In 2017, approximately 36.9 million people were living with human immunodeficiency virus type 1 (HIV-1). Antiretroviral therapy (ART) is the current standard of care for these patients; however, treatment effectiveness is limited by the inability to remove viral DNA once integrated into the host genome. New research suggests this barrier to treatment may have met its match…
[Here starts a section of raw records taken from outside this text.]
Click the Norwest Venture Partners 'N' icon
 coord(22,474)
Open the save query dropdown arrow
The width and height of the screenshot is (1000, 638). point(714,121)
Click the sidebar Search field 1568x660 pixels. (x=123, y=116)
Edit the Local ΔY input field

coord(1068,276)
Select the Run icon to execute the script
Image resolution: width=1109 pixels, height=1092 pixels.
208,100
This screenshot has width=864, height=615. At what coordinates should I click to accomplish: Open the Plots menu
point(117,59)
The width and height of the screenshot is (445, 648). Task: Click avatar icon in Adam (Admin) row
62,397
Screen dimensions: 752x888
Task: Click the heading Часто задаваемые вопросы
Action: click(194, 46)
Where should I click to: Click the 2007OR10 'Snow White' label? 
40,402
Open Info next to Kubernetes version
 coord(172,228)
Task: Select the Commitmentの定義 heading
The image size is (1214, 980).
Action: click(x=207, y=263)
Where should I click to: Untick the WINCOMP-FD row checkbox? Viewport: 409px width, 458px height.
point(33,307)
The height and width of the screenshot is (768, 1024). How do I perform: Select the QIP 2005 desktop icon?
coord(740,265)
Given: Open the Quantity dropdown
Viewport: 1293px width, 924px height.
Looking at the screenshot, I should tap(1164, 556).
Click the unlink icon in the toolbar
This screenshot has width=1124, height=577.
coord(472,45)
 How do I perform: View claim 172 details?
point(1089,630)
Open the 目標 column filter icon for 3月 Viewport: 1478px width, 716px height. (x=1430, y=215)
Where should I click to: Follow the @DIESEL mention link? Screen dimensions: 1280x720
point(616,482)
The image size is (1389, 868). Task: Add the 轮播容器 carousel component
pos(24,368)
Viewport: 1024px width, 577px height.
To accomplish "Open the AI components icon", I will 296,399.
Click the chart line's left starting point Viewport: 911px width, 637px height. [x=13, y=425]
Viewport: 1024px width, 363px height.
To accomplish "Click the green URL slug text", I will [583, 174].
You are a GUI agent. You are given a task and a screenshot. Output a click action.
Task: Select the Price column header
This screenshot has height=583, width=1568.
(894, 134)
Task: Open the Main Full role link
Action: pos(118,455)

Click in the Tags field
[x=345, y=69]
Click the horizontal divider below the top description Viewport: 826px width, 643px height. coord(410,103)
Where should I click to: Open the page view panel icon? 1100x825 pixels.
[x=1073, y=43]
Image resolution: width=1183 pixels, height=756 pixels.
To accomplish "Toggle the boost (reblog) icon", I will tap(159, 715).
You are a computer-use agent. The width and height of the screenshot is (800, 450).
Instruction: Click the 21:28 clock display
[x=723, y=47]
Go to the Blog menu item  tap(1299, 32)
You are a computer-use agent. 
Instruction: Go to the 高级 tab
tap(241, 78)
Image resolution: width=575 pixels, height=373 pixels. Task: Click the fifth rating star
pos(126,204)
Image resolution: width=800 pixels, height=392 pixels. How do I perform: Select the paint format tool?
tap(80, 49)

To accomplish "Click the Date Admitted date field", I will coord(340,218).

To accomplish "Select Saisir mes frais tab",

Researchers at the University of Nebraska have pioneered a novel therapeutic strategy branded “LASER ART” (long-acting slow-effective release ART). This technology works by delivering a concentrated stream of nanoparticles filled with antiretroviral prodrugs to patients’ viral reservoirs by intramuscular injection. This approach maximizes uptake of antiretroviral agents by macrophages, minimizes off-target effects and reduces the dosing frequency from daily to weekly. The researchers took this one step further and followed LASER ART with intravenously administered clustered regularly interspaced short palindromic repeats (CRISPR)-Cas9 to mediate excision of the viral gag gene from host genomes. LASER ART and CRISPR-Cas9 are thought to work synergistically; CRISPR-Cas9’s ability to target and excise integrated viral DNA is increased due to LASER ART’s ability to suppress viral replication.
LASER ART followed by treatment with CRISPR-Cas9 three weeks later has shown promise in
HIV-1-infected mouse models. DNA and RNA analyses were performed on 7 mice at 5 weeks following the procedure. This treatment approach completely eliminated viral nucleic acids in the tissues and plasma of two subjects and showed an impressive decline in viral load in the remaining subjects. What’s more, bioinformatic analyses of treated mice suggested no off-target effects could be attributed to CRISPR-Cas9. The team is anticipating proceeding to trials in nonhuman primates in the upcoming year. We are excited to learn how this treatment strategy will fare in future studies and if it will be able to offer patients with HIV-1 a new treatment option!